This protocol automates a repeated calculation performed on a predefined data set of systems and calculates the statistics over the set. The data set is described by a YAML file containing the definition of the systems, general setup of the calculations to be performed (most importantly the protocol to be applied to each item) and reference values. Some data sets are provided with Cuby, user-defined data sets can be specified by providing a valid path to a yaml file instead of the name of the predefined data set.
The entries in the data sets can be divided into groups and individually tagged. Only part of the dataset can be calulated, the selection is defined by keywords dataset_select_... and dataset_skip_....
The individual calculations can be executed in parallel to reduce the overall time.
The R160x6 data set contained wrong reference values, and it was withdrawn from Cuby until the issue is fixed.
By default, Cuby contains following data sets:
New, large data sets from the Non-Covalent Interactions Atlas project.
The GMTKN55 collection of data sets by S. Grimme is available in Cuby.
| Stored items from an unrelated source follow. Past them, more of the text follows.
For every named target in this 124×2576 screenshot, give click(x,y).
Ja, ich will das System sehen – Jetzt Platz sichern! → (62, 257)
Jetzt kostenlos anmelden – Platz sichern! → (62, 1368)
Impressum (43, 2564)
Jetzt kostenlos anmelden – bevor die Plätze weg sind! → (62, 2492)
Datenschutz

The original data were converted automatically to the format Cuby uses; as a result the data sets miss some fancy features such as nice names of the systems. The conversion was validated bu comparing calculations in Cuby to the the DFT results from the original paper, and in all data sets no or negligible difference was observed.
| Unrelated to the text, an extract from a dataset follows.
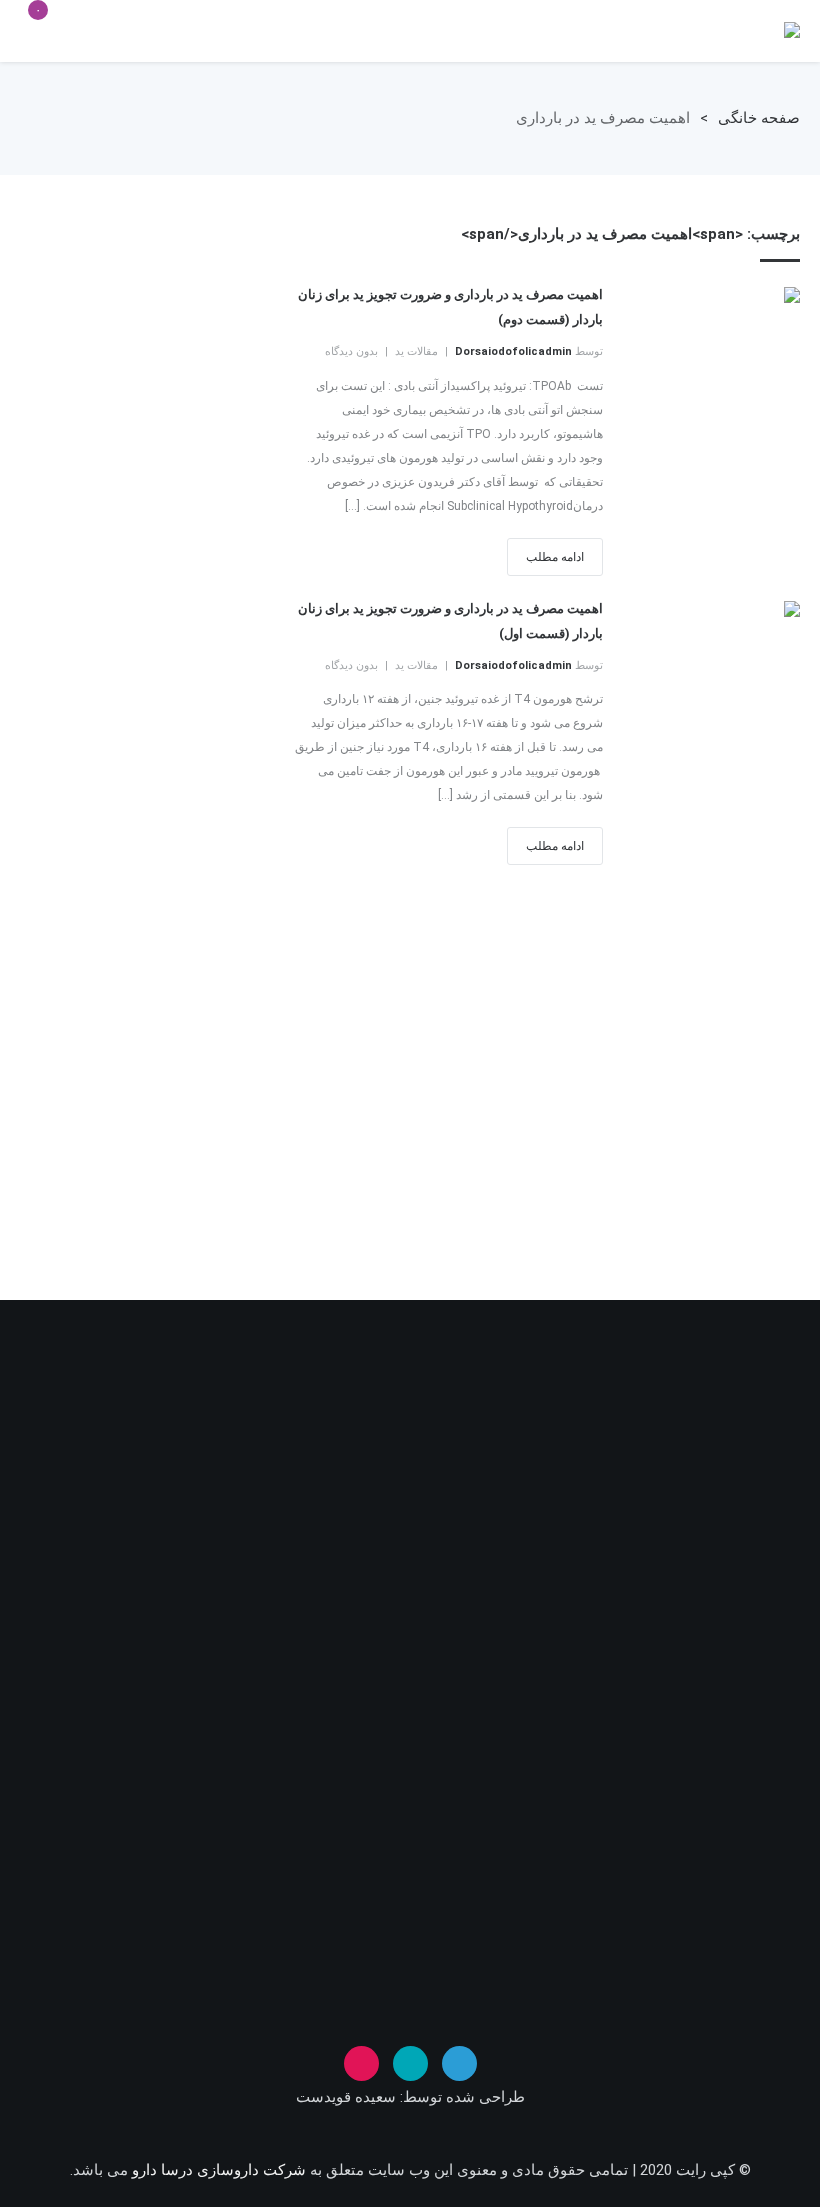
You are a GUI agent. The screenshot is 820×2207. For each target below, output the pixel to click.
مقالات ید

Calculation setup: All the entries in the GMTKN55 (and GMTKN30 listed below) (and GMTKN30 listed below) are calculated using the reaction protocol. Because of this, the calculation setup must be provided in a separate block in the input named 'calculation' rather than at root level. Here is an example:
job: dataset
dataset: GMTKN_PCONF
calculation:
job: energy
interface: mopac
method: pm6
Although superseeded by GMTKN55, the GMTKN30 data sets are also kept in Cuby for backward compatibility. These were previously named just GMTKN. Please note that data sets with the same name may use different reference data in GMTKN30 and GMTKN55. The dsata sets were validsated agains against the original DFT results by Grimme (with exception of G21EA and WATER27 for which the published data were calculated in a modified basis set). Only in the SIE11 data set, there is one point (the last entry) where our result does not agree with Grimme's DFT data (but is closer to the reference).
The data set definition file may contain additional sets of reference values such as energies calculated with other methods or e.g. results of an energy decomposition. This may include later, more accurate recalculations of the benchmark values – the main reference comes from the original publication where the data set was introduced (unless explicitly noted). These additional data are not covered in the documentation yet but can be found in the data set files.
To use the alternative refence data, use the keyword dataset_reference.
Use an existing data set file (located in cuby4/data/datasets) as a template. The file can be located anywhere, just provide a valid path to it in the dataset keyword. The default data sets use geometries from cuby's library but files can be used as well, the record 'geometry' in the data set file is treated the same as the geometry keyword.
A simple data set calculation can be run just on a bunch of geometry files by setting the dataset keyword to value 'from_files'. Here is an example:
job: dataset
dataset: from_files
# Selection of geometry files to be used, shell wildcards allowed
dataset_from_files: "*.xyz"
# What protocol to use for the items
dataset_from_files_job: energy
# Optionally, reference energies can be read from a table
dataset_from_files_reference: "energies.txt"
interface: mopac
method: pm6